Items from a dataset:
____________

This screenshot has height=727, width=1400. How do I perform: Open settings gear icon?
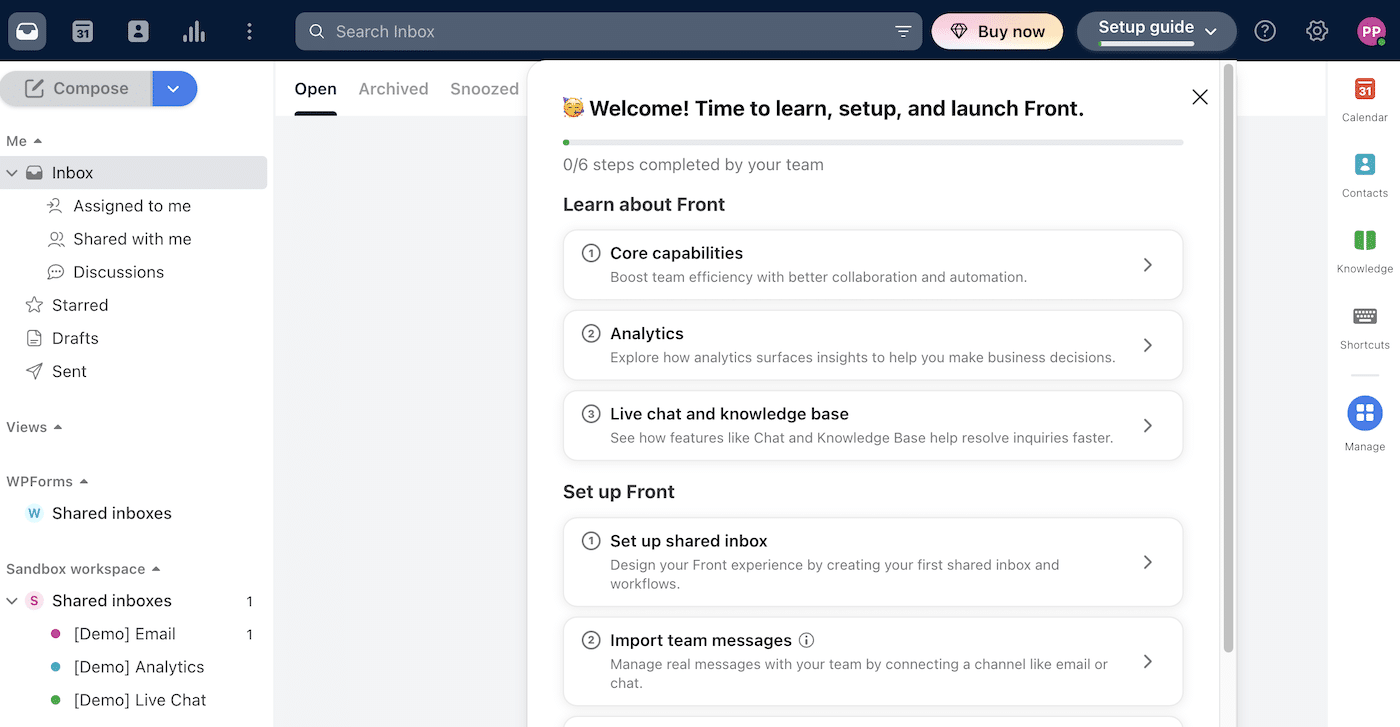[x=1317, y=32]
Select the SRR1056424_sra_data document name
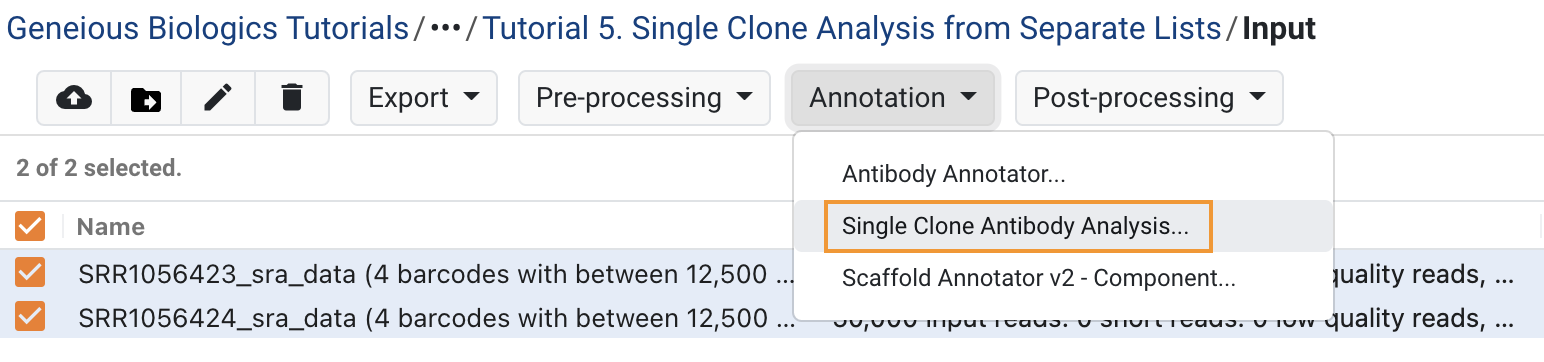Screen dimensions: 1544x362 (x=437, y=319)
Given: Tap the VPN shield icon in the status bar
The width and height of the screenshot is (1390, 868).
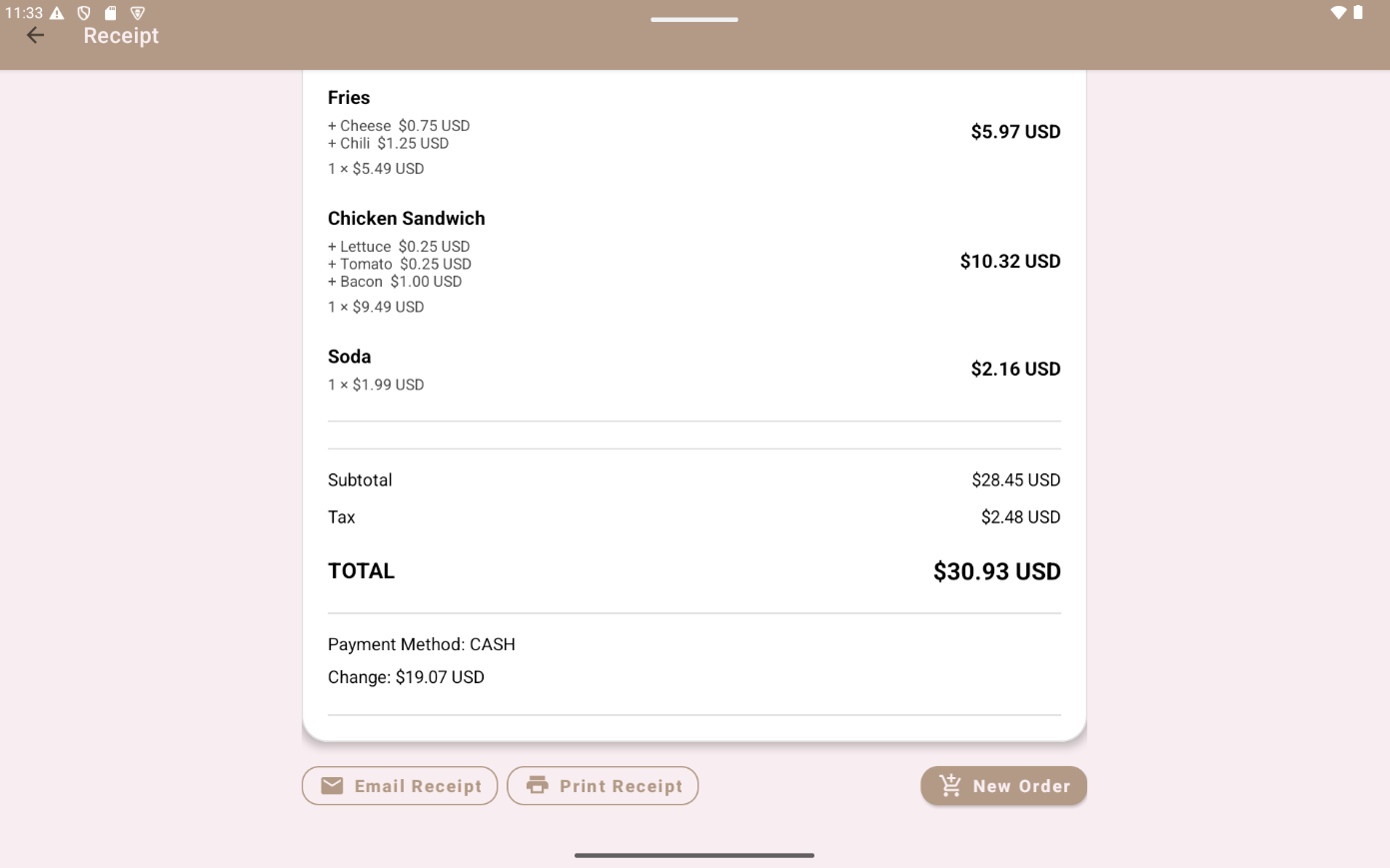Looking at the screenshot, I should 138,13.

____________

Restate the entries verbatim, without pictures.

Solved problem ▸
This screenshot has height=727, width=1400. How do I perform: Open settings gear icon?
[x=1317, y=32]
Select the SRR1056424_sra_data document name
Screen dimensions: 1544x362 (x=437, y=319)
Given: Tap the VPN shield icon in the status bar
The width and height of the screenshot is (1390, 868).
Looking at the screenshot, I should 138,13.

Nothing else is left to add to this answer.